[Pixel coordinate grounding data]
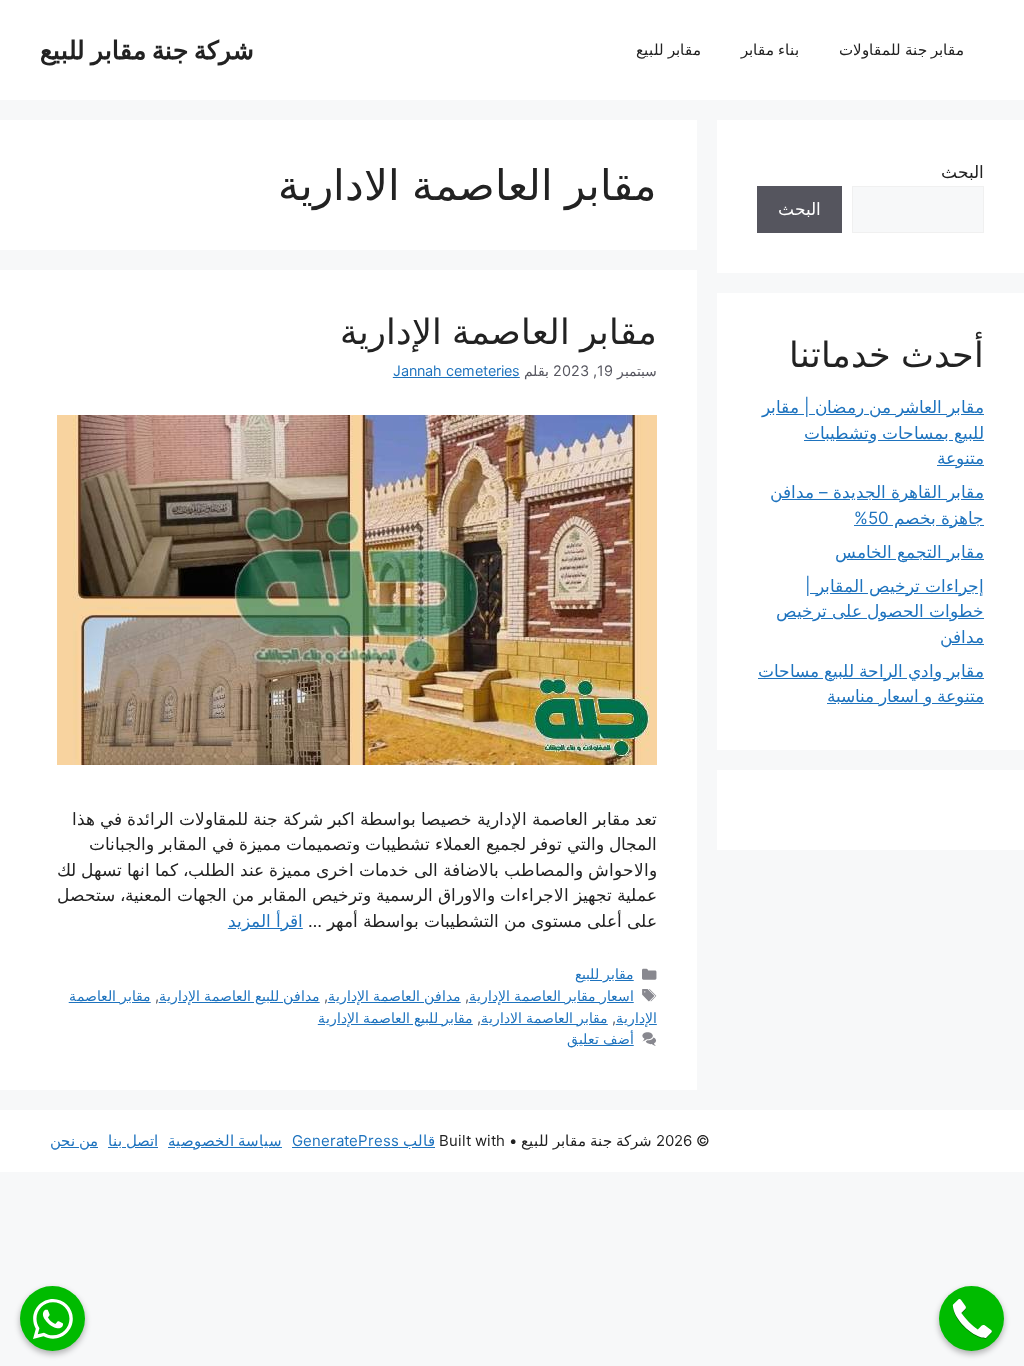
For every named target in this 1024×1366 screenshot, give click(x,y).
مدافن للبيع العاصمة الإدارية (239, 995)
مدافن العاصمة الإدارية (394, 995)
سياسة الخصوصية (225, 1140)
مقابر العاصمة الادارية (544, 1017)
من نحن (74, 1140)
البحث (962, 172)
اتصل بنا (133, 1140)
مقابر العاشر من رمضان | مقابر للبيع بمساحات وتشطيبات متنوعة (873, 432)
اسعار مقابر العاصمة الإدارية (551, 995)
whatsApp (52, 1318)
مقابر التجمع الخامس (909, 552)
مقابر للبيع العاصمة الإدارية (395, 1017)
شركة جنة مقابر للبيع (147, 50)
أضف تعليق (600, 1038)
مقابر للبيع (668, 49)
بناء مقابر (770, 49)
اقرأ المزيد (265, 921)
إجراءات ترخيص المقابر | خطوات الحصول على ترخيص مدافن (880, 611)
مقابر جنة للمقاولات (901, 49)
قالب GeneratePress (363, 1140)
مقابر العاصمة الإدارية (498, 331)
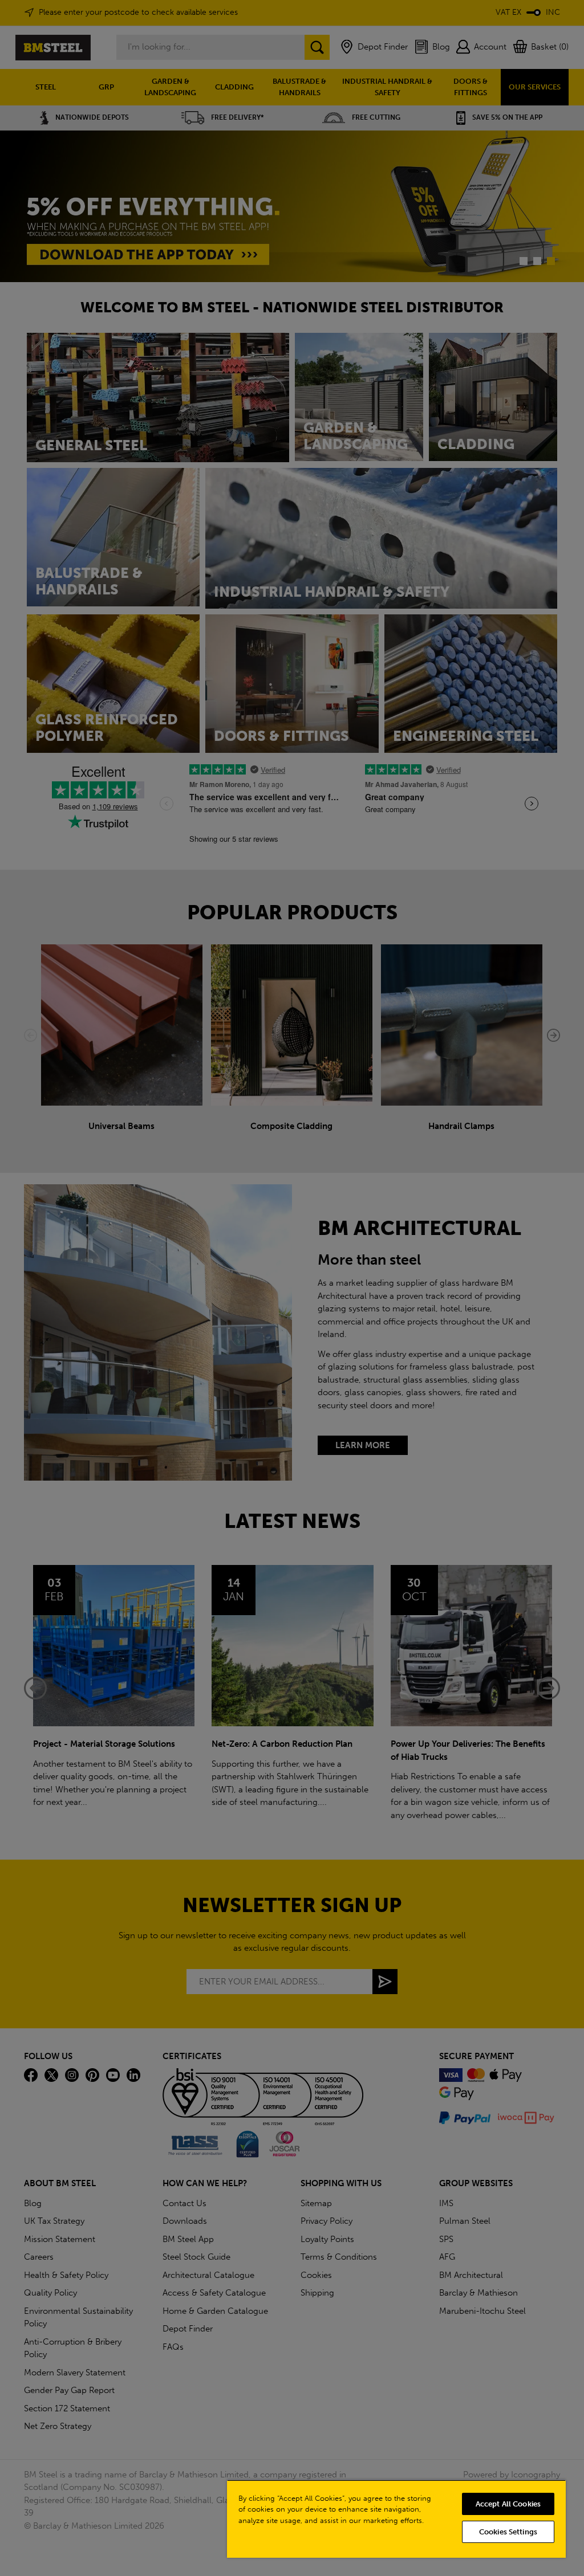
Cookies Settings (508, 2532)
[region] (396, 2519)
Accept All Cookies (508, 2504)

■ PROBLEM DETAILS:
In the entries above, one line contains "مدافن العاصمة الإدارية (394, 995)" and another contains "اقرأ المزيد (265, 921)". Reproduce exactly those two lines and the lines between them, nothing else.

■ ANSWER TO THIS EXERCISE:
مدافن العاصمة الإدارية (394, 995)
سياسة الخصوصية (225, 1140)
مقابر العاصمة الادارية (544, 1017)
من نحن (74, 1140)
البحث (962, 172)
اتصل بنا (133, 1140)
مقابر العاشر من رمضان | مقابر للبيع بمساحات وتشطيبات متنوعة (873, 432)
اسعار مقابر العاصمة الإدارية (551, 995)
whatsApp (52, 1318)
مقابر التجمع الخامس (909, 552)
مقابر للبيع العاصمة الإدارية (395, 1017)
شركة جنة مقابر للبيع (147, 50)
أضف تعليق (600, 1038)
مقابر للبيع (668, 49)
بناء مقابر (770, 49)
اقرأ المزيد (265, 921)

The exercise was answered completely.